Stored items
■ ■ ■ ■ ■
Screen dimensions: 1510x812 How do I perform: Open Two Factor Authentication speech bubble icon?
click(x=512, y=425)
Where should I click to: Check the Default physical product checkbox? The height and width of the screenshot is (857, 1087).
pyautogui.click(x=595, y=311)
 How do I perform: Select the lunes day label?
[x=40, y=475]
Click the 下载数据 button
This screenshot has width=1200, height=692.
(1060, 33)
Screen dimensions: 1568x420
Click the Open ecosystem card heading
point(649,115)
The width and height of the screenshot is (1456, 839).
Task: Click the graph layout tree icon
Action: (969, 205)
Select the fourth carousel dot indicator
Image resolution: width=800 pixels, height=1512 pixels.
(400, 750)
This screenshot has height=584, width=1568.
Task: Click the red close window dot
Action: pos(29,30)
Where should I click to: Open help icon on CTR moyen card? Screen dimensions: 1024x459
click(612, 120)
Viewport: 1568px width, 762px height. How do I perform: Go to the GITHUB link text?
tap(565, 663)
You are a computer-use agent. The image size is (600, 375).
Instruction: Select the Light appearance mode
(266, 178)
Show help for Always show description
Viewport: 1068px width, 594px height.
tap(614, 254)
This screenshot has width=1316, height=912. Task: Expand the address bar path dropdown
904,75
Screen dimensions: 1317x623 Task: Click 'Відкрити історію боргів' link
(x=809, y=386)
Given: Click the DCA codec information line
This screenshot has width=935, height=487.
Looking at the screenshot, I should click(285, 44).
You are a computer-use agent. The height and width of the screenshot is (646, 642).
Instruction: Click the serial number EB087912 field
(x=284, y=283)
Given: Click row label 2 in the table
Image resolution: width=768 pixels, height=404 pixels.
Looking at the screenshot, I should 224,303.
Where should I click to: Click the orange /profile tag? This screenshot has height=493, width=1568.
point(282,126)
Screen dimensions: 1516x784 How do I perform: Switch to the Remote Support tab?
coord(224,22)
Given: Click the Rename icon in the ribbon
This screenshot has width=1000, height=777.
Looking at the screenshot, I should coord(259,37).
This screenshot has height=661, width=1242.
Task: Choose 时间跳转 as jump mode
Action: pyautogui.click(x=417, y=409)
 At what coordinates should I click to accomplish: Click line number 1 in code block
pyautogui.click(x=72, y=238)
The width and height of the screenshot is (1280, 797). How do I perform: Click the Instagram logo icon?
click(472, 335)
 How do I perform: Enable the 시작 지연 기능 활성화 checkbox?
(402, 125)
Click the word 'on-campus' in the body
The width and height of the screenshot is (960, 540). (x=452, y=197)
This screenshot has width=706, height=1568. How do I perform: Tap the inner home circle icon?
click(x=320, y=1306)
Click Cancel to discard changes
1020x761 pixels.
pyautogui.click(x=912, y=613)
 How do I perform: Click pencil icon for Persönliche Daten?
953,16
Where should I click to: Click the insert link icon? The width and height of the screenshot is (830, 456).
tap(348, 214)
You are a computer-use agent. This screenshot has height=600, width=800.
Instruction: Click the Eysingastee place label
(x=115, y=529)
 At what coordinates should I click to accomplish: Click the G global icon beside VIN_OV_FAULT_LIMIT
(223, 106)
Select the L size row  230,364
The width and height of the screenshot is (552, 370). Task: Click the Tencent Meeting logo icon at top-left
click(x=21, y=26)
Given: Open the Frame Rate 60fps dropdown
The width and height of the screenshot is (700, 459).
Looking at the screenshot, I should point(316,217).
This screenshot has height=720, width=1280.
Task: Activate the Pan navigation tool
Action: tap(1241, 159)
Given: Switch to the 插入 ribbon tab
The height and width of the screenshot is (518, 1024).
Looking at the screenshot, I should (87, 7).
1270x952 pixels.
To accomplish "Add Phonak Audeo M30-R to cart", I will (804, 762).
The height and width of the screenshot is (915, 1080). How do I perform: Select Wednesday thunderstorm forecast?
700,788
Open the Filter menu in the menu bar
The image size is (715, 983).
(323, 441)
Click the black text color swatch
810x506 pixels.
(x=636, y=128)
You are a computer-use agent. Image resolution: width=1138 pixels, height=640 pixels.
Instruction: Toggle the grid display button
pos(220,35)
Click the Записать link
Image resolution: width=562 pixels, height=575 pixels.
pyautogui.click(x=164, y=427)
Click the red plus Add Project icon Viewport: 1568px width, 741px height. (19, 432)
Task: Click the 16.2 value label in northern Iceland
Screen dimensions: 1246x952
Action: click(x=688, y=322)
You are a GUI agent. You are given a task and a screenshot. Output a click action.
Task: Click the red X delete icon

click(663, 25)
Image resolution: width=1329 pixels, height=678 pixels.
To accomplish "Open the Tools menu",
■ ■ ■ ■ ■
**What is being asked**.
Among the lines above, repeat exactly those from the line with "Instruction: Select the Light appearance mode" to the line with "Given: Click the DCA codec information line", counting both ends.

**Your response**.
Instruction: Select the Light appearance mode
(266, 178)
Show help for Always show description
Viewport: 1068px width, 594px height.
tap(614, 254)
This screenshot has width=1316, height=912. Task: Expand the address bar path dropdown
904,75
Screen dimensions: 1317x623 Task: Click 'Відкрити історію боргів' link
(x=809, y=386)
Given: Click the DCA codec information line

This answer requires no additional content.